If you die and have eggs stored, we will discard the eggs upon being notified of your death.
If you have more questions about egg freezing and storage, please call us at 317-621-0600.
While the cost associated with egg or ovarian tissue retrieval will vary somewhat from woman to woman, we believe our average costs are very competitive. Fees for ovarian tissue freezing are variable and need to be discussed on an individual basis. We would be happy to discuss costs with you and help you with any insurance inquiries on an individual basis.
To determine if you would be a suitable candidate for egg freezing, feel free to contact us at 317-621-0600. We will be happy to discuss the procedure in detail and refer you to our physician, Dr. David Carnovale, for a consultation.
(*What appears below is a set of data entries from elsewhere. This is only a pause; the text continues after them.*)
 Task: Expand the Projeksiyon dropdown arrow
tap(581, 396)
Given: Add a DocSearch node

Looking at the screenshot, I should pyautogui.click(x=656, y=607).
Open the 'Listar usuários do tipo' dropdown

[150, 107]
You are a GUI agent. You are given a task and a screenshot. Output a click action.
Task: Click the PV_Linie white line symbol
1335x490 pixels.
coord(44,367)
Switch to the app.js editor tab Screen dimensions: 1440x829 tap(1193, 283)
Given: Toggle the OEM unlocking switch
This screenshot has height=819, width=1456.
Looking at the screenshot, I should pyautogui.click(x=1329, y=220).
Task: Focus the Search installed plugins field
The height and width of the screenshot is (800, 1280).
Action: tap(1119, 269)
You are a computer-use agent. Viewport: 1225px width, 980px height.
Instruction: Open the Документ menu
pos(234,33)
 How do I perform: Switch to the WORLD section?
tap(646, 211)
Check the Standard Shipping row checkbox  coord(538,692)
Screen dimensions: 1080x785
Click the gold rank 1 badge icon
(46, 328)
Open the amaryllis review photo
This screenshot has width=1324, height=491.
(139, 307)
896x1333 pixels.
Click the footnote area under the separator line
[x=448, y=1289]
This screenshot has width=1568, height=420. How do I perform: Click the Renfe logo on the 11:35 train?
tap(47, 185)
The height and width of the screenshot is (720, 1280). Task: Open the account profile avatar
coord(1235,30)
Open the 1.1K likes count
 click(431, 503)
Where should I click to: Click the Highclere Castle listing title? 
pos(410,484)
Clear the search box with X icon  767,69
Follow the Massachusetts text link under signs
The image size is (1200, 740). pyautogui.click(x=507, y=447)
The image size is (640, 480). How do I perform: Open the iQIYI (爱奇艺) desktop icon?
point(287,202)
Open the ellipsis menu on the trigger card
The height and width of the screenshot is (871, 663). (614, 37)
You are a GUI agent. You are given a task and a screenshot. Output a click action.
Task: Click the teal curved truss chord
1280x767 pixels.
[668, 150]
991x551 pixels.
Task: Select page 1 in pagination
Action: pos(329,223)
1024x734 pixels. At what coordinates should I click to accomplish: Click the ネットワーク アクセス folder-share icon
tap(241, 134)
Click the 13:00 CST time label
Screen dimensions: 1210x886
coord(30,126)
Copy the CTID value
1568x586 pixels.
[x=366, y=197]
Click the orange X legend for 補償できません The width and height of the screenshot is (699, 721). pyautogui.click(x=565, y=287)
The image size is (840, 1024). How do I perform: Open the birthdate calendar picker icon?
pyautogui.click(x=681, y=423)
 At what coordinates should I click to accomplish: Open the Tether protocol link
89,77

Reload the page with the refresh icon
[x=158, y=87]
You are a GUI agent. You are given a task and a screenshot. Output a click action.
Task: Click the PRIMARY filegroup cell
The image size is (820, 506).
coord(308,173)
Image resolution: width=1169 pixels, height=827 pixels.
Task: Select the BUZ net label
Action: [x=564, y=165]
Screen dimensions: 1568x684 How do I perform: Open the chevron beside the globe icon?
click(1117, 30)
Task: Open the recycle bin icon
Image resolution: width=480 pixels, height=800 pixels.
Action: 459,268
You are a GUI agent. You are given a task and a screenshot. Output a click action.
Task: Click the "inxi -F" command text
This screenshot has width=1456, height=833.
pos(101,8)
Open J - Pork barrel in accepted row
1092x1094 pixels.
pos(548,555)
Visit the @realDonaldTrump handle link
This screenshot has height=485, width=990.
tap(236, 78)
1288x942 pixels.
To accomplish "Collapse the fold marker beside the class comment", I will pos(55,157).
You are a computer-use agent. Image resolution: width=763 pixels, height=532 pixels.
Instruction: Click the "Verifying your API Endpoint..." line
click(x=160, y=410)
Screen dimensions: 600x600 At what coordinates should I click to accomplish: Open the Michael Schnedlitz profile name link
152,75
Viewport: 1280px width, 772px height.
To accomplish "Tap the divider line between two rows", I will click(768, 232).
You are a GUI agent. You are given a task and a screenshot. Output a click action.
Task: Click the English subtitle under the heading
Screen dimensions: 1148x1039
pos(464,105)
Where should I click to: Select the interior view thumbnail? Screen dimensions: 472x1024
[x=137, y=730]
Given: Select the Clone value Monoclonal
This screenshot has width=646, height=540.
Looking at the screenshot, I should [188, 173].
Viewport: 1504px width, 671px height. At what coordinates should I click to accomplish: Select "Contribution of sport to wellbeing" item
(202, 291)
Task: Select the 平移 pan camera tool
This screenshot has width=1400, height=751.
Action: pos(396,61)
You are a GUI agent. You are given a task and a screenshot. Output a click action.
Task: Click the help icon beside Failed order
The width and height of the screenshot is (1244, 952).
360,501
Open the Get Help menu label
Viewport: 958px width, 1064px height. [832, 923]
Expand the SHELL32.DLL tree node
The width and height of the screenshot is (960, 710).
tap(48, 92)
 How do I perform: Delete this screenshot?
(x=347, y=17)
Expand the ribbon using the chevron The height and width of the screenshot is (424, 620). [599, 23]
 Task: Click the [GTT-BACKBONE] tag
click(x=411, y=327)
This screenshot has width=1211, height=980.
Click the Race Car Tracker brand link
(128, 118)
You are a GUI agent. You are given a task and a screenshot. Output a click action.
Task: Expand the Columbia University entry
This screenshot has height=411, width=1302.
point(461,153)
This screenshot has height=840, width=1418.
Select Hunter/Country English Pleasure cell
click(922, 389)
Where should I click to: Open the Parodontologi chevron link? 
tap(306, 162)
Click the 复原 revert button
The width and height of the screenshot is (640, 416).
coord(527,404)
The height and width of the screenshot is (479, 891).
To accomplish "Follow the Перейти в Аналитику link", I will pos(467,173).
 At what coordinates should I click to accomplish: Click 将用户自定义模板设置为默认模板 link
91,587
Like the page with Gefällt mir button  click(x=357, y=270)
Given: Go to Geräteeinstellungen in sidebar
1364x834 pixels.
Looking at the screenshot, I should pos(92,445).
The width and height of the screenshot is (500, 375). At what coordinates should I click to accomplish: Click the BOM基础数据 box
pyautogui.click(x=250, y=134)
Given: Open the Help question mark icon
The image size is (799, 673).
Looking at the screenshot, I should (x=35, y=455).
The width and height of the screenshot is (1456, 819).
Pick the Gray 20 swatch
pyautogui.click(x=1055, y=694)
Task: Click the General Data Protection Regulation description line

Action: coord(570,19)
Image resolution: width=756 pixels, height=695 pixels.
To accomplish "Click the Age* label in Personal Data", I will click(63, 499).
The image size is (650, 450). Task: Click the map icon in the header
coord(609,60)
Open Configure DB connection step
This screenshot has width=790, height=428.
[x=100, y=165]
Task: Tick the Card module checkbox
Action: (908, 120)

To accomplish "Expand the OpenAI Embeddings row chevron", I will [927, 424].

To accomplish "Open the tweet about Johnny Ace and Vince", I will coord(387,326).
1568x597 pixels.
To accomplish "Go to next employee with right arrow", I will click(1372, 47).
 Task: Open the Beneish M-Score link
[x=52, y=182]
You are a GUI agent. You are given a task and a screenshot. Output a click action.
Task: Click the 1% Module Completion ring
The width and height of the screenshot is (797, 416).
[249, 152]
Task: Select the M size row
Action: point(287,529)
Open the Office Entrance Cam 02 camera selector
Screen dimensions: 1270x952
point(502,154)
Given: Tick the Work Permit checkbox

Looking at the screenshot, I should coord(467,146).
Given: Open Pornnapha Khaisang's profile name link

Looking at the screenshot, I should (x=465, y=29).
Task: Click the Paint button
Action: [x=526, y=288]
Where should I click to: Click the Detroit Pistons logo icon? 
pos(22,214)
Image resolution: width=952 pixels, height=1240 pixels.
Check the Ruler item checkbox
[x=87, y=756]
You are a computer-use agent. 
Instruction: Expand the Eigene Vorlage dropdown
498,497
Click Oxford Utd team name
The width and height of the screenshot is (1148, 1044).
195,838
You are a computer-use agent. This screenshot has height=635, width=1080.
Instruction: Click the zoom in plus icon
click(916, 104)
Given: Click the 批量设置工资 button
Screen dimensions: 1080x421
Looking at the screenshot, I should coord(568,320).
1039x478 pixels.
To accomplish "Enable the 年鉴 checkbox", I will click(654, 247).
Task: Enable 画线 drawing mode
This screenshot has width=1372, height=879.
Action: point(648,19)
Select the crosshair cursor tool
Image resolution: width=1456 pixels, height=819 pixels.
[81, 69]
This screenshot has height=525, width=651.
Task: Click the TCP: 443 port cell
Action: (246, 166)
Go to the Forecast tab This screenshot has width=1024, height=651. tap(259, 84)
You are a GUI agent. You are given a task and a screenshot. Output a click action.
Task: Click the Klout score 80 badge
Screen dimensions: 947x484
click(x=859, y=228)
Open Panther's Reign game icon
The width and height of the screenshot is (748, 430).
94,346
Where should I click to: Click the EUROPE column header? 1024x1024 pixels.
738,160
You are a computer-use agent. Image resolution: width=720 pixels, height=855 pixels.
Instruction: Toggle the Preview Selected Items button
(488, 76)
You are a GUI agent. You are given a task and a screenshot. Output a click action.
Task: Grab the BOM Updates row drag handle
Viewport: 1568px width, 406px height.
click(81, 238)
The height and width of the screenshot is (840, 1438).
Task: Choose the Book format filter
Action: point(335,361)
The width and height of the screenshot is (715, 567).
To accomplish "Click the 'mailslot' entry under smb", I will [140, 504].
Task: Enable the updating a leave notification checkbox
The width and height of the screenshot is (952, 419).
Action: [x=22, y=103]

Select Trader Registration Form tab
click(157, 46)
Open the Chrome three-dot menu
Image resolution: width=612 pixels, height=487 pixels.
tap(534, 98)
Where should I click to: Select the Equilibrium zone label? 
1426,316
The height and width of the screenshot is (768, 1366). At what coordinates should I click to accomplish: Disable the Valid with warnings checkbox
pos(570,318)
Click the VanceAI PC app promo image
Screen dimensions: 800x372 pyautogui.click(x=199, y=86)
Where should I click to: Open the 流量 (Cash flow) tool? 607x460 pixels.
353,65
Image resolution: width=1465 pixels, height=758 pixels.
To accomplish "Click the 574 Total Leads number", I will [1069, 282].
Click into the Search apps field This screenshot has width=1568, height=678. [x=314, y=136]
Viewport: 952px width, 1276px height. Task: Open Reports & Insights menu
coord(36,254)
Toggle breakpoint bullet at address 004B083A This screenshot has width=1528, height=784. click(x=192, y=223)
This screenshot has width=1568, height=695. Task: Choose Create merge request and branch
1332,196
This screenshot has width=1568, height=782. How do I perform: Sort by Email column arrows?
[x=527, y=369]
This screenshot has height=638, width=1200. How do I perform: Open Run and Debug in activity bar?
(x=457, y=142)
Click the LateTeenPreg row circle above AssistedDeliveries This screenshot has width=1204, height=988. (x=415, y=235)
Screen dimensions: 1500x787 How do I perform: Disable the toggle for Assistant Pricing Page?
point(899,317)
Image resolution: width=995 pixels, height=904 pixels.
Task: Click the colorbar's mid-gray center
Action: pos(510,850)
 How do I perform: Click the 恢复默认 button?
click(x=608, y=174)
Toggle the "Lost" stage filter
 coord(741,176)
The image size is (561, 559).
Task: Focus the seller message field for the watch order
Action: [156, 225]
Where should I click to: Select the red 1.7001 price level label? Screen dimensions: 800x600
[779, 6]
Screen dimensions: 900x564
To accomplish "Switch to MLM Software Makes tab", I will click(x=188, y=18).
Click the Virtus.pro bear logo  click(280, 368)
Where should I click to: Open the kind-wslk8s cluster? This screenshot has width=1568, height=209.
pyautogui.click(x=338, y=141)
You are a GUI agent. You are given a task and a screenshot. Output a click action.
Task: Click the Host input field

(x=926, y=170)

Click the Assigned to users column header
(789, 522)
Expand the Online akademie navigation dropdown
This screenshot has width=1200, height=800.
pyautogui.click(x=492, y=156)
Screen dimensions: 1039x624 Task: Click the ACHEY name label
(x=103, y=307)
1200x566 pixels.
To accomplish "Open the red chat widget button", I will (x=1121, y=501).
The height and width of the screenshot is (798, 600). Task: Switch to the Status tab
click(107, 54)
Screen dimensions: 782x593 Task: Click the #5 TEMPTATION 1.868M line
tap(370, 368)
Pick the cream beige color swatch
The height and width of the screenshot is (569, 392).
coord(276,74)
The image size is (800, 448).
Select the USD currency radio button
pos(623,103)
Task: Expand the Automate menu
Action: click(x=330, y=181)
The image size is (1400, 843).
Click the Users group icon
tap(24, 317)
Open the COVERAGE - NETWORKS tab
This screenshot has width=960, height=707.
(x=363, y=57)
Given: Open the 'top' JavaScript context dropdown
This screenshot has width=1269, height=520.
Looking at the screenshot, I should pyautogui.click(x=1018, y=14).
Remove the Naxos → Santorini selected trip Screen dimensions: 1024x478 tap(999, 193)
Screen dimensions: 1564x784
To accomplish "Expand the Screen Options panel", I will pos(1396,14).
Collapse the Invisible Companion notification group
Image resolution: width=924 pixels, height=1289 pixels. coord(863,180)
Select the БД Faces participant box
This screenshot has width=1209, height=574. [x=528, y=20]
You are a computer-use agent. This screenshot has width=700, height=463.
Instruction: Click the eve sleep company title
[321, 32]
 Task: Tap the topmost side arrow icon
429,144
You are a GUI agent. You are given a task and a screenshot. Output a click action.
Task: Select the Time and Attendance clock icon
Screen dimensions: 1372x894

Generally, we suggest that some testing be performed to determine if you are likely to produce a suitable number of eggs for freezing. These tests involve blood tests that measure specific hormone levels to determine your "ovarian reserve," or the likelihood that your ovaries would produce a sufficient number of eggs for freezing. As a general rule, older women (greater than 38 years of age) are more likely to have diminished ovarian reserve. Based on the outcome of these tests, we will counsel you on the likelihood of successfully undergoing the process. If your ovarian reserve is low, we may advise you to not undergo the egg retrieval and freezing process. To date, there have been no ongoing pregnancies reported in women over age 38 from frozen eggs. Because each patient is different, however, we have not currently established an age cutoff past which a woman is excluded from undergoing the procedures.